LISTED RECORDS
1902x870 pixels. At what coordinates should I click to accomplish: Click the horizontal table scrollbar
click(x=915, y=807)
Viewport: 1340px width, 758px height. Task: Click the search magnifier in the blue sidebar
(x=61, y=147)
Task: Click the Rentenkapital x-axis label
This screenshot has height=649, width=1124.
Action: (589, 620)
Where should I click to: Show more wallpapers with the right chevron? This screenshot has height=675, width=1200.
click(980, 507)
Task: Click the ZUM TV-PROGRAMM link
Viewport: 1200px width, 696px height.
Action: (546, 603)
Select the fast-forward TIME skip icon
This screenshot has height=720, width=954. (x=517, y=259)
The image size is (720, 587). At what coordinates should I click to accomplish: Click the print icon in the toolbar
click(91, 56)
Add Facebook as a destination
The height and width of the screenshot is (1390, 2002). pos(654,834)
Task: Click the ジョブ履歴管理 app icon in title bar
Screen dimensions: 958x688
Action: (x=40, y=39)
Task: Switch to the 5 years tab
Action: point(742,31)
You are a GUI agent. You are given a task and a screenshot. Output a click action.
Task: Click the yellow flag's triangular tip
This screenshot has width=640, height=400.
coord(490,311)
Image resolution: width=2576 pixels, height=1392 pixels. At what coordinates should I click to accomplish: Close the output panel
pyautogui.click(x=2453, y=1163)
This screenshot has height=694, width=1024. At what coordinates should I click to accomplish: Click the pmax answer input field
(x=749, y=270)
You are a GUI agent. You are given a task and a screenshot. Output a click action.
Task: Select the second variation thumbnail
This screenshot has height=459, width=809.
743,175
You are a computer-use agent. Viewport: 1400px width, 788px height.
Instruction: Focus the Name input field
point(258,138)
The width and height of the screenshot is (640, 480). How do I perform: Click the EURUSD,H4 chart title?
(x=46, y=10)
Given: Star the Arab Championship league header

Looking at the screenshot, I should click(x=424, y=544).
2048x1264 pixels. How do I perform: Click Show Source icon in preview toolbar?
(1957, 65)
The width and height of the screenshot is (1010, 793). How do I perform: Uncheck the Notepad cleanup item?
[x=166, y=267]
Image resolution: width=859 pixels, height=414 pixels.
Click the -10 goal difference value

WHAT TO DO
Update the data from its first line through the line containing "This screenshot has height=720, width=954." by swapping "chevron" for "arrow". Reproduce only those lines, with nothing else changed.

RESPONSE
1902x870 pixels. At what coordinates should I click to accomplish: Click the horizontal table scrollbar
click(x=915, y=807)
Viewport: 1340px width, 758px height. Task: Click the search magnifier in the blue sidebar
(x=61, y=147)
Task: Click the Rentenkapital x-axis label
This screenshot has height=649, width=1124.
Action: (589, 620)
Where should I click to: Show more wallpapers with the right arrow? This screenshot has height=675, width=1200.
click(980, 507)
Task: Click the ZUM TV-PROGRAMM link
Viewport: 1200px width, 696px height.
Action: (546, 603)
Select the fast-forward TIME skip icon
This screenshot has height=720, width=954. (x=517, y=259)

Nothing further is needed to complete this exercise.